Font rasterization is the process of converting text from a vector description to a raster or bitmap description. This often involves some anti-aliasing on screen text to make it smoother and easier to read. It may also involve hinting—information embedded in the font data that optimizes rendering details for particular character sizes.
Types of rasterization
The simplest form of rasterization is simple line-drawing with no anti-aliasing of any sort. In Microsoft's terminology, this is called bi-level rendering because no intermediate shades are used to draw the glyphs. This form of rendering is also called aliased or "jagged". This is the fastest rendering method in the sense that it requires the least computational effort. However, it has the disadvantage that rendered glyphs may lose definition and become hard to recognize at small sizes. Therefore, many font data files contain hints that help the rasterizer decide where to render pixels for particularly troublesome areas in the glyphs, or sets of hand-tweaked bitmaps to use at specific pixel sizes.Greg Hitchcock "", MSDN blogs, 23 Jun 2009 As prototypical example, all versions of Microsoft Windows prior to Windows 95 only provided this type of built-in rasterizer. A more complicated approach is to use standard anti-aliasing techniques from computer graphics. This can be thought of as determining, for each pixel at the edges of the character, how much of that pixel the character occupies, and drawing that pixel with that degree of opacity. For example, when drawing a black letter on a white background, if a pixel ideally should be half filled it is drawn 50% gray. Over-simple application of this procedure can produce blurry glyphs. For example, if the letter includes a vertical line that should be one pixel wide but falls exactly between two pixels, it appears on screen as a two-pixel-wide gray line. This blurriness trades clarity for accuracy. However, modern systems often force lines to fall within integral pixel coordinates, which makes glyphs look sharper, but also makes lines slightly wider or thinner than they would have looked on a printed sheet of paper. Most computer displays have pixels made up of multiple subpixels. In some cases, particularly with flat panel displays, it is possible to exploit this by rendering at the subpixel resolution rather than using whole pixels, which can increase the effective resolution of the screen. This is generally known as subpixel rendering. One proprietary implementation of subpixel rendering is Microsoft's ClearType.

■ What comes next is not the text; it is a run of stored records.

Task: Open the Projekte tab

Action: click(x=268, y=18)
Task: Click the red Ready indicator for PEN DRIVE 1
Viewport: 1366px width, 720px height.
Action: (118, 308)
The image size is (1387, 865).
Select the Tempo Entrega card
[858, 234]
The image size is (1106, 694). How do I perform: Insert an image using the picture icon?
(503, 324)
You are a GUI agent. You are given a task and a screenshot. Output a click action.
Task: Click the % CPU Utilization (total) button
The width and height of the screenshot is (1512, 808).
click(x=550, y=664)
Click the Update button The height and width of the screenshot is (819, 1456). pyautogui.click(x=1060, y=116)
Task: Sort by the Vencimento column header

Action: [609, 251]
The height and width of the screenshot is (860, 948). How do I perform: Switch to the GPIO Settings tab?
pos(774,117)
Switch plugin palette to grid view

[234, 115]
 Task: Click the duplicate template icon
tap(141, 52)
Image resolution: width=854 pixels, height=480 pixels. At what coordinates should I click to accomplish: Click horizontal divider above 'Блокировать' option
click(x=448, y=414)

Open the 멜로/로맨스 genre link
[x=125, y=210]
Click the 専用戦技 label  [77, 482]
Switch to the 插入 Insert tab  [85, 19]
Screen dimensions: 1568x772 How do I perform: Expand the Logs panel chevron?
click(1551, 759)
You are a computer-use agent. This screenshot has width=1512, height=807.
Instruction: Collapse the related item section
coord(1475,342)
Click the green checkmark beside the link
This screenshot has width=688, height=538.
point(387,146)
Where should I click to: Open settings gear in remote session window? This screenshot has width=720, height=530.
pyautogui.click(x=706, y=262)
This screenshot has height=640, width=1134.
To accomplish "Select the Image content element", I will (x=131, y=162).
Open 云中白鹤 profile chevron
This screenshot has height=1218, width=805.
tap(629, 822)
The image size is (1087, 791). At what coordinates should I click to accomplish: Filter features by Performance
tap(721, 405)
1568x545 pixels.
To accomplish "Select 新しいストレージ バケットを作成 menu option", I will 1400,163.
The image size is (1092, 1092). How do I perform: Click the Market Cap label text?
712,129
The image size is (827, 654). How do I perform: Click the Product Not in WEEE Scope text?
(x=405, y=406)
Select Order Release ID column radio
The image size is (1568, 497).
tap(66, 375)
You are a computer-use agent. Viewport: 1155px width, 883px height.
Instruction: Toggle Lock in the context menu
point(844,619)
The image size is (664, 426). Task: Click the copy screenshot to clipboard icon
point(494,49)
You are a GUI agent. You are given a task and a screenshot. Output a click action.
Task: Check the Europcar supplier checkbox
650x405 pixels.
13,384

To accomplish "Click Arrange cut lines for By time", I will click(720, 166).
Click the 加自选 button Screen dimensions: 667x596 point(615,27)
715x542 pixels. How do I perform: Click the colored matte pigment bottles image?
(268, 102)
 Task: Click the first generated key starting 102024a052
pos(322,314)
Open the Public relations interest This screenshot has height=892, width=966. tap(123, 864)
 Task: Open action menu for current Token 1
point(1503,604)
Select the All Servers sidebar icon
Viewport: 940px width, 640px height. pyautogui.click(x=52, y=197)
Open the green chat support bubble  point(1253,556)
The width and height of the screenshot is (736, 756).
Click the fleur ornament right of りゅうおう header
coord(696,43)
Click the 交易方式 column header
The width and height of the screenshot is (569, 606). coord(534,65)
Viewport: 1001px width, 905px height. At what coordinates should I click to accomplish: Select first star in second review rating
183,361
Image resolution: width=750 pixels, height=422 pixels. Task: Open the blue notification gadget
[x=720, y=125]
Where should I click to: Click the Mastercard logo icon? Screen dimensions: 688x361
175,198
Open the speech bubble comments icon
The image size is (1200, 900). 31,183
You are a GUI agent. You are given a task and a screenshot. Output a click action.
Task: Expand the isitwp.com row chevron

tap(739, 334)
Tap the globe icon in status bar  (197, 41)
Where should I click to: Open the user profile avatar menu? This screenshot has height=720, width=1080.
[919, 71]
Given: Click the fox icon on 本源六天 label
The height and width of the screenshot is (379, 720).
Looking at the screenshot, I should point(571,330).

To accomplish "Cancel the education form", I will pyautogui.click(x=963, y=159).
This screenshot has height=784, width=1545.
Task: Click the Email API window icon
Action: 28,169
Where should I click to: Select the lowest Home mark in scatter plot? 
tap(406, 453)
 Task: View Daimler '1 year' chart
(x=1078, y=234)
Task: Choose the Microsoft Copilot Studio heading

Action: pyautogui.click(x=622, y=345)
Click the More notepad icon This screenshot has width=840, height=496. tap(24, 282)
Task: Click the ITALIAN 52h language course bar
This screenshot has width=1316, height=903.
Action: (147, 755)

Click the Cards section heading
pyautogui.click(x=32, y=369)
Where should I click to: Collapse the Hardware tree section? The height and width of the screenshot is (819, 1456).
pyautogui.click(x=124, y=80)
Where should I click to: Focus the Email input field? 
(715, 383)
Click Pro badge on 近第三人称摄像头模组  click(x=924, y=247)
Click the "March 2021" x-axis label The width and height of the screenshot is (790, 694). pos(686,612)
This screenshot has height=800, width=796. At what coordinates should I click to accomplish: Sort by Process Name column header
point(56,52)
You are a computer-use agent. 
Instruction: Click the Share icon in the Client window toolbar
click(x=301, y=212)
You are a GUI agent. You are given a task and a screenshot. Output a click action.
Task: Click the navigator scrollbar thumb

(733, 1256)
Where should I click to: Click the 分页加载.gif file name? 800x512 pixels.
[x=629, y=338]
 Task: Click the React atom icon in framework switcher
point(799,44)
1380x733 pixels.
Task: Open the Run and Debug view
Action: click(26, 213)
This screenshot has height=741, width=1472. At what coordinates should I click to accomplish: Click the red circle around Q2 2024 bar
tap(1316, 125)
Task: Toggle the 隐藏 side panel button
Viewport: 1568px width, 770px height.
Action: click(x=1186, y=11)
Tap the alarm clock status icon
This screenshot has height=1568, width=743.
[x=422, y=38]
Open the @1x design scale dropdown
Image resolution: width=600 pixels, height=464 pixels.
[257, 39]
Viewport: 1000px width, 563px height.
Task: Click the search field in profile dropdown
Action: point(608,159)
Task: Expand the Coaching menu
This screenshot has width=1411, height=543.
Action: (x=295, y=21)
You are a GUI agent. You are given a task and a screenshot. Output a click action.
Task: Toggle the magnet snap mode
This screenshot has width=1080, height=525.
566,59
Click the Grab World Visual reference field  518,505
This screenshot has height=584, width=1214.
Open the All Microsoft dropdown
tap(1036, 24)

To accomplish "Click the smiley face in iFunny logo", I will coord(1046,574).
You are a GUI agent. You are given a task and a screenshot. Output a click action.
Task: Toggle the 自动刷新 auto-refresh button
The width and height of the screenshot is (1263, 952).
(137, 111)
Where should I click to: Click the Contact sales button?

Currently used rasterization systems
In modern operating systems, rasterization is normally provided by a shared library common to many applications. Such a shared library may be built into the operating system or the desktop environment, or may be added later. In principle, each application may use a different font rasterization library, but in practice most systems attempt to standardize on a single library. Microsoft Windows has supported subpixel rendering since Windows XP. The Windows XP rasterizer is an example of one that prioritizes clarity; by forcing text into integral coordinate positions, it becomes easier to read on the screen, but may appear somewhat different when printed. This has changed with Direct2D/DirectWrite shipping on Windows 7 and Windows Vista platform update. Mac OS X's Quartz is distinguished by the use of floating-point positioning ; it does not force glyphs into exact pixel locations, instead using various antialiasing techniques, including subpixel rendering, to position characters and lines to appear closer to the type designer's intent. The result is that the on-screen displaylooks extremely similar to printed output, but can occasionally be difficult to read at smaller point sizes. Most other systems use the FreeType library, which falls somewhere between Microsoft's and Apple's implementations; it supports hinting and anti-aliasing, and optionally performs subpixel rendering.